I decided to leave my husband in August of 2000. I had stashed some money, so that I could leave and take my son with me. He filed paperwork against me and tried to take my son. I went back to him in order to protect my son. While I was there, I found a hit list in my husband's handwriting, as well as a detailed list of how he was going to spend my life insurance policy, of course, I would have to be dead in order for him to collect. After finding the lists, I took my child and fled to a shelter. He has since admitted that these lists were his and that he wrote them in a "moment of madness".
Since then I have been involved in a slow rape emotionally and mentally. He hired a vicious female attorney who has done nothing but harrass me and has gone so far as to file false allegations against me and has impeeded me from collecting any child support since January.
My soon to be ex, has done everything from stalking me, hiring a private investigator to set up my schedule, to writing a hit list detailing how he was going to poison my friends with methol alcohol. He has now been trying to deplete my funds by drawing court out as long as possible. My soon to be ex is military so I went to his command with all the information that I had including child pornography that I found in his possession and it fell on deaf ears. They ruled that there wasn't any domestic violence in our situation since he never beat me. I am beginning to feel like maybe I am in the wrong.
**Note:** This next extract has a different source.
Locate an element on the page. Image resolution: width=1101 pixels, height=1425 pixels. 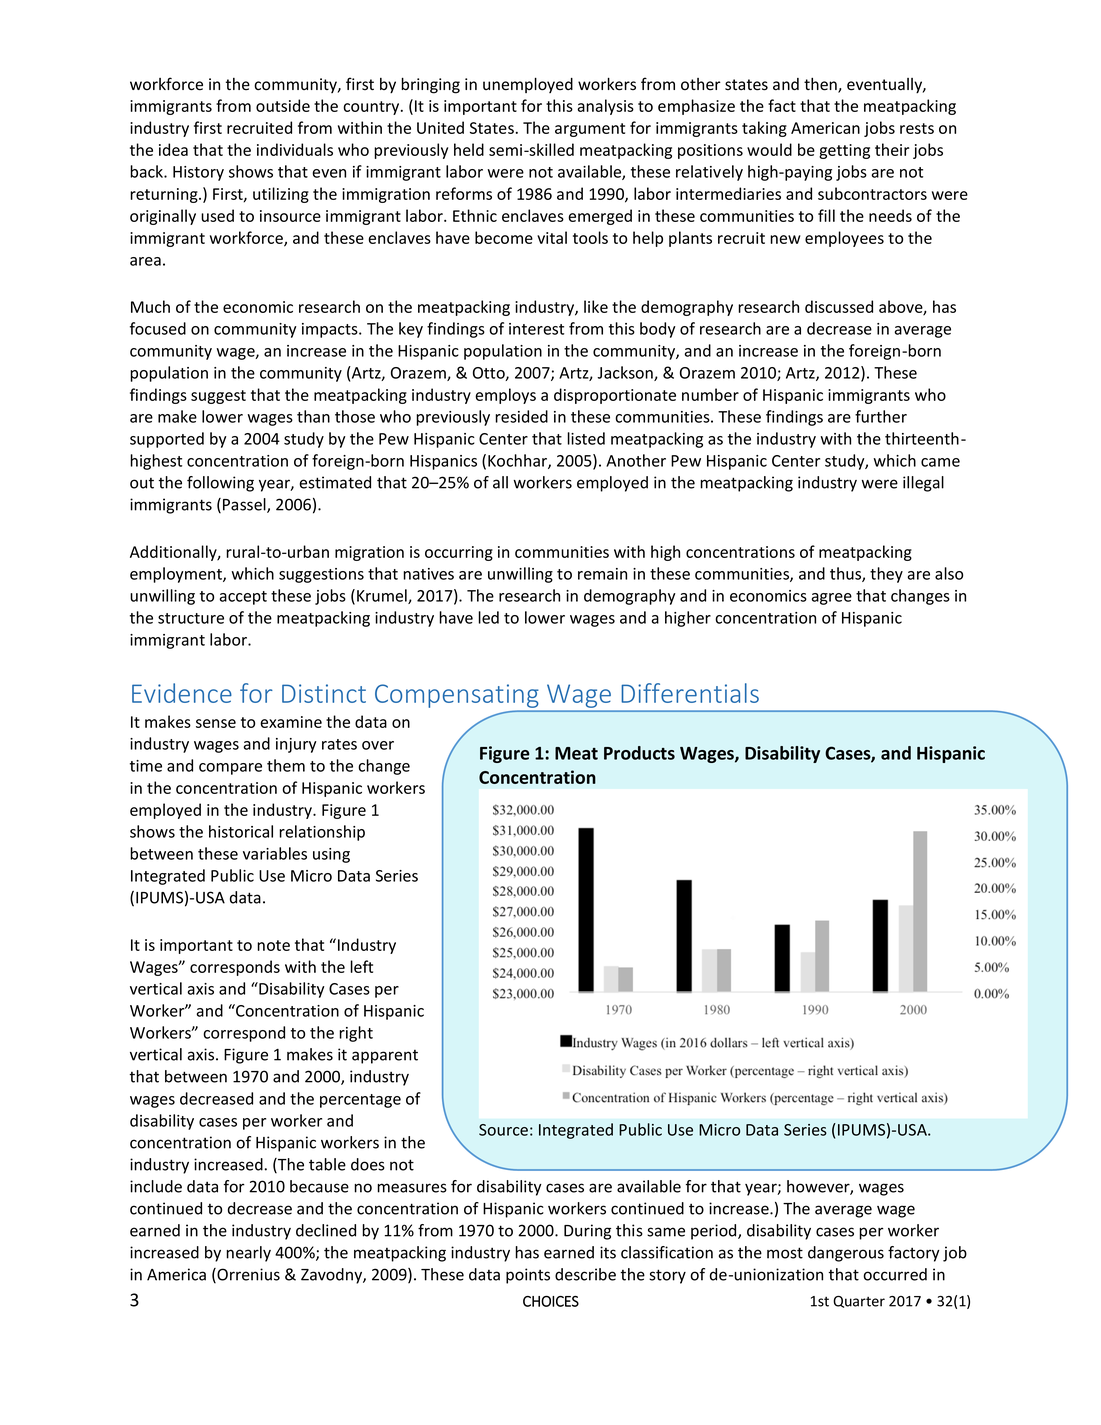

We are scheduled to go to court on Tuesday, October 2, 2001 for a protective order and my attorneys are not sure that I will get it since it has been standing on the docket for more than a year. I am scared witless of him and carry a gun everywhere I go. I try telling myself that everything is going to be ok, but my body begins to shake horribly. I am so afraid that when we go to court he will see how afraid I really am of him. I really believe that when all this blows over that he will come after me and succeed in killing me.
I am not sure how after all this time I can get all the points across to the judge without the whole thing sounding melodramatic and if he will even listen even after no one else has listened. At this point, I am just ready to give up. Help please. I am at my wits end.
I strongly recommend you contact a Victim Advocate (free) or a counselor who specializes in domestic violence. You are not crazy, but you are beginning to distrust your own inner perceptions and to believe that he must be right. If you call the District Attorney's office for your county, they will have Victim Advocates or Victim Witnesses working for them. Another resource is to call safe houses (listed in yellow pages) in your area and see if they have free support groups. You need to be talking with someone who understands the dynamics of domestic violence.